> [Task prompt]:
In the entries below, work out how many lines include "purple", and write only that number.

> [Saved entries]:
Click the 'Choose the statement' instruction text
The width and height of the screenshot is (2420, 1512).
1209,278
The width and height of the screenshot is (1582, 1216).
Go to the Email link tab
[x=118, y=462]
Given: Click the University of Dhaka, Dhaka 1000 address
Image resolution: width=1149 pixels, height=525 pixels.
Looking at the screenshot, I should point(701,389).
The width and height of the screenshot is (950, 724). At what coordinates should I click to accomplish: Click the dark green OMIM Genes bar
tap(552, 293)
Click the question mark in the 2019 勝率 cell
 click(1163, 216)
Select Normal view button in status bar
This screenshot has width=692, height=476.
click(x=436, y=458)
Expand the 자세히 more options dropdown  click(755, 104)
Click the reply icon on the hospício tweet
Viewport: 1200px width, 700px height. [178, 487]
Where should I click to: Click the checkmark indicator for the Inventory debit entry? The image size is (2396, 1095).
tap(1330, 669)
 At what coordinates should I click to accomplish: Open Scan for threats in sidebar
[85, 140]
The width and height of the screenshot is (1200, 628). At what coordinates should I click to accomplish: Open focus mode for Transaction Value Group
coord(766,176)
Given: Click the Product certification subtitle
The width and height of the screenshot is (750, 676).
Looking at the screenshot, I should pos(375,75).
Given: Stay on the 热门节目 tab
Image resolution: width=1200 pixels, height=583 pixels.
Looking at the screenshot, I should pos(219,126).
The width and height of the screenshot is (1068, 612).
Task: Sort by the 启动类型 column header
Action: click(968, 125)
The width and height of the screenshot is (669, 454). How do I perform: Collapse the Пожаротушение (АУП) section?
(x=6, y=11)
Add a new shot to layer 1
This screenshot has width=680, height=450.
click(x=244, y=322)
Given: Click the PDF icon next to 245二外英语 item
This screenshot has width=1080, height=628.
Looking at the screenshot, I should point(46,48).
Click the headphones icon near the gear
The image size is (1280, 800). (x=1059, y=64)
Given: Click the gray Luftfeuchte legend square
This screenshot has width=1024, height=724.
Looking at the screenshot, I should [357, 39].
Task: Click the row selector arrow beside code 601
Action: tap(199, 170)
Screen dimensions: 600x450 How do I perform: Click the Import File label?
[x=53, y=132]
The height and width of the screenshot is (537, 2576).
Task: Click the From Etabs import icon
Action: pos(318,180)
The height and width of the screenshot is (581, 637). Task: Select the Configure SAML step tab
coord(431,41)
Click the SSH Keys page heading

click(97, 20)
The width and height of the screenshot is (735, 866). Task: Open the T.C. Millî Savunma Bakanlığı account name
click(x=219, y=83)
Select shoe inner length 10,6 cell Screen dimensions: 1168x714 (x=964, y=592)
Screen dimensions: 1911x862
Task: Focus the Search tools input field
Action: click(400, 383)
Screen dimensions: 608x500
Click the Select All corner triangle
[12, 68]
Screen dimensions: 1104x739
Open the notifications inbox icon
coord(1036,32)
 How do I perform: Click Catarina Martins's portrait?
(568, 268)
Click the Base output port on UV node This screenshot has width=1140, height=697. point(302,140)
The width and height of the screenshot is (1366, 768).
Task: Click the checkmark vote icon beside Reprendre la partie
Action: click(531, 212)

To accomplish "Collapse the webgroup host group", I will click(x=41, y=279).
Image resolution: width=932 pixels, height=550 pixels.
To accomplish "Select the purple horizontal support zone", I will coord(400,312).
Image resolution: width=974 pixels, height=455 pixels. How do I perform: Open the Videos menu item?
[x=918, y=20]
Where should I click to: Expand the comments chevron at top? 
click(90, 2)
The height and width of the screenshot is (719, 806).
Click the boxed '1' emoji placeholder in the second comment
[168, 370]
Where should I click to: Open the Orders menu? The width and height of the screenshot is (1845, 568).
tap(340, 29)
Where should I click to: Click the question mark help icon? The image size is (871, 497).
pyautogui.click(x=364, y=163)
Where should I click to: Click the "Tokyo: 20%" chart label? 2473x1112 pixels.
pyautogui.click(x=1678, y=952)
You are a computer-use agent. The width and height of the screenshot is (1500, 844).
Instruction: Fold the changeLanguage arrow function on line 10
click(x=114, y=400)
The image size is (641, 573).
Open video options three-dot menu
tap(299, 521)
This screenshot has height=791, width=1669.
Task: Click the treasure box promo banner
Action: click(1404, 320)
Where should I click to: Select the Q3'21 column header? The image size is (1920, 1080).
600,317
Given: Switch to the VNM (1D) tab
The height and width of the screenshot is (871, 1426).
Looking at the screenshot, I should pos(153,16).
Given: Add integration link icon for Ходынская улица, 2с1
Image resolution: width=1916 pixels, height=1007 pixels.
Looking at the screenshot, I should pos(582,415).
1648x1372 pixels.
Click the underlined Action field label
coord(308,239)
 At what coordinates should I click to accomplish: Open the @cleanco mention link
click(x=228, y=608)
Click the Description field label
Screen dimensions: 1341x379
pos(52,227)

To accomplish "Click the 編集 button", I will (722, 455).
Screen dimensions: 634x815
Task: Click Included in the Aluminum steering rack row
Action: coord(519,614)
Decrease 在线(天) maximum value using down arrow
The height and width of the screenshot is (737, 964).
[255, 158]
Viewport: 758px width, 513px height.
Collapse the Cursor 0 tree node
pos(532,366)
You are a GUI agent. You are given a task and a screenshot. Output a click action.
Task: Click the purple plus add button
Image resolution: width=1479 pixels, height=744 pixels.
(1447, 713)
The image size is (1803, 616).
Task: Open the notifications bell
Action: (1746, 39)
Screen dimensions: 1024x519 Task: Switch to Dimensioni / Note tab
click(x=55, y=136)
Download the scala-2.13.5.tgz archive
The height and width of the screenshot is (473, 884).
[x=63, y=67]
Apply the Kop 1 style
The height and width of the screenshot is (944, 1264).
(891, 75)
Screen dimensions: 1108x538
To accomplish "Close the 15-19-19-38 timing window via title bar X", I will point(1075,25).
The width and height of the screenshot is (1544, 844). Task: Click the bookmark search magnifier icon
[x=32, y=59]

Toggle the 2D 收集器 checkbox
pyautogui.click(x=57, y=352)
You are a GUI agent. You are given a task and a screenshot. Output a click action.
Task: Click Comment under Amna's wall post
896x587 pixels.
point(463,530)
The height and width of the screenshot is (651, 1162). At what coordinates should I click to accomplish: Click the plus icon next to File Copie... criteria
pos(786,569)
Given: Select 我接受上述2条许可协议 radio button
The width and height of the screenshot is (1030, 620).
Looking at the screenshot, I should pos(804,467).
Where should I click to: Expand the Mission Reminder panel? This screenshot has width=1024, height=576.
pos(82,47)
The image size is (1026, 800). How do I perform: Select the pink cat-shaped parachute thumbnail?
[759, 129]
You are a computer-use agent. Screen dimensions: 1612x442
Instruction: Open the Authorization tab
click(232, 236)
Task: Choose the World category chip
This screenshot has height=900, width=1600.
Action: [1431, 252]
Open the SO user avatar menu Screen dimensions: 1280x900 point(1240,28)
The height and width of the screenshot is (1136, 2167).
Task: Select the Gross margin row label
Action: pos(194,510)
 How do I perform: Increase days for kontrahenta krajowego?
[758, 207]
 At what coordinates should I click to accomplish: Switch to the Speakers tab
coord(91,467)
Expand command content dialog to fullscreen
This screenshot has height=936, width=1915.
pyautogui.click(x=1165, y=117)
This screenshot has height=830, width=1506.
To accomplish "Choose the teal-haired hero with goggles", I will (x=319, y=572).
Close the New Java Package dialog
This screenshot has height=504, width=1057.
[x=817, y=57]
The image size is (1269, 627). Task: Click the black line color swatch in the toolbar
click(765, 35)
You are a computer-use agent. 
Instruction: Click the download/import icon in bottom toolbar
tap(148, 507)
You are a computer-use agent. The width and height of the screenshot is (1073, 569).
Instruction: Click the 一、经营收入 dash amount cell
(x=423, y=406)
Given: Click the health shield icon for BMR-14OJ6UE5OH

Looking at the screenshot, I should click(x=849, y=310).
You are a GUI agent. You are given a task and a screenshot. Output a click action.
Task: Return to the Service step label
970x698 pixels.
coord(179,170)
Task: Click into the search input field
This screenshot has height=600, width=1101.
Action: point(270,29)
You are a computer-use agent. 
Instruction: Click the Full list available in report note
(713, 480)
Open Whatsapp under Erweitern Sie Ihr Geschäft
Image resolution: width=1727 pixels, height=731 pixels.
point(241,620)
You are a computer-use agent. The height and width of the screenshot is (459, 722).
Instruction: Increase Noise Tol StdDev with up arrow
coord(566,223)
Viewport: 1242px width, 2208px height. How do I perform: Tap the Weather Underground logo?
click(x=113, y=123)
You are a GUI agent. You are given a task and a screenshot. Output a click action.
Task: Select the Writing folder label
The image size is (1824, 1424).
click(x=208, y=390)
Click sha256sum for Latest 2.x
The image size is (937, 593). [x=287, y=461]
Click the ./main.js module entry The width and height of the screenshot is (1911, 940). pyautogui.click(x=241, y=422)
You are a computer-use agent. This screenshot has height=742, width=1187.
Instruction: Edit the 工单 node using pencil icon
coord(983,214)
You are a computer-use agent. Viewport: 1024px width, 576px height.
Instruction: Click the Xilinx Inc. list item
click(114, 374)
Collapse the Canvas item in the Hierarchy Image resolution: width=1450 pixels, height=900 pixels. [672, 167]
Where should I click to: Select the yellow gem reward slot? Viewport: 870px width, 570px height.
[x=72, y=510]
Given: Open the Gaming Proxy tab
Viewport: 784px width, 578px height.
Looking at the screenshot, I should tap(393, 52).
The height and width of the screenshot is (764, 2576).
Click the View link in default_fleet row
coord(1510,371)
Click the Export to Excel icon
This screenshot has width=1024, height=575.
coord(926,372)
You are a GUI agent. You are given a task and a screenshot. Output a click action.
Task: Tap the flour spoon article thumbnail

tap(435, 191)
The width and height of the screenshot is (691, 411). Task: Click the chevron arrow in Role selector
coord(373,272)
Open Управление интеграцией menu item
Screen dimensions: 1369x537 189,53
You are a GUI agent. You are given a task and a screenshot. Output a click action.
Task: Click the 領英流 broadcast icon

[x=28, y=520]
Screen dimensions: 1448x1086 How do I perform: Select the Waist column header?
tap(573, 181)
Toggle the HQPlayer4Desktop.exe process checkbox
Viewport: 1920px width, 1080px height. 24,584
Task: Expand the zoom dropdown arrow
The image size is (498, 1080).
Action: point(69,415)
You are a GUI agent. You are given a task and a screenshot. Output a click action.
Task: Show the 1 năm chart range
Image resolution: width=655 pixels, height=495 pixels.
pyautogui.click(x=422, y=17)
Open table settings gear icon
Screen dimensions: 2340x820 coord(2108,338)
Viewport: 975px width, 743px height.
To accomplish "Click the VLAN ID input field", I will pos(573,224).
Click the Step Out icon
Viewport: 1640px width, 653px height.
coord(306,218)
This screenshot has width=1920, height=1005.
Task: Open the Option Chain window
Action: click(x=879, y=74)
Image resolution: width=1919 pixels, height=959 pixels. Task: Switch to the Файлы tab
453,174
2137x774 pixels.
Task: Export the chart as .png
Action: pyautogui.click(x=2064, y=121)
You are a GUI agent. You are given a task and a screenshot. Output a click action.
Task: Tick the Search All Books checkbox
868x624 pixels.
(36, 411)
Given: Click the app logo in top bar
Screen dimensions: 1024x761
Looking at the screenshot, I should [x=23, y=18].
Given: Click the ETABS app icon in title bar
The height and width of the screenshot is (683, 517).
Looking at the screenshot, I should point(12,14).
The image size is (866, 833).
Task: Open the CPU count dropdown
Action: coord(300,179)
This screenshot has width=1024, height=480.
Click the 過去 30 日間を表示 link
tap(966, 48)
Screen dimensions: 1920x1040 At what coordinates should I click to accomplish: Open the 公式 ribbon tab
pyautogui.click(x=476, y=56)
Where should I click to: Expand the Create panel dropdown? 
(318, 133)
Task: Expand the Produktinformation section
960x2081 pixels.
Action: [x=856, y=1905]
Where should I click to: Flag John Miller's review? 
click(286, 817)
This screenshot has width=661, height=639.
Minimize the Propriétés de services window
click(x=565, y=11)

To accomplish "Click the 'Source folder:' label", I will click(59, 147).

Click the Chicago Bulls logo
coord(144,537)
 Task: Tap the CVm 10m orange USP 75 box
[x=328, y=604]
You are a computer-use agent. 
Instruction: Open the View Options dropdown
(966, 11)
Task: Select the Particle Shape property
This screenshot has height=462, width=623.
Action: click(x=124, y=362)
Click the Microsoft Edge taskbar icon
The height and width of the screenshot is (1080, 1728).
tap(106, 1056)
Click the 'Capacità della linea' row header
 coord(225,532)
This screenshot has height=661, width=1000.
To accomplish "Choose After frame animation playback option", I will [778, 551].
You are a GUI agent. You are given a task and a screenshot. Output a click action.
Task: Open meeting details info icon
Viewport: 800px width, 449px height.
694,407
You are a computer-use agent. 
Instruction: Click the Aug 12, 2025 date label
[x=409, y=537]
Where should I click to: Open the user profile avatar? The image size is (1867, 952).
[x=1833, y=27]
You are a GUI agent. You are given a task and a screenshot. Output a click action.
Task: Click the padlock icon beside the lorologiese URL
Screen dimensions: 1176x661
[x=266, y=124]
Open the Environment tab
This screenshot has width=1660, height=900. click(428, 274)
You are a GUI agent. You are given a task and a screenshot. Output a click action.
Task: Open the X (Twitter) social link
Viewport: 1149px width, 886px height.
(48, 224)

> [Expected answer]:
2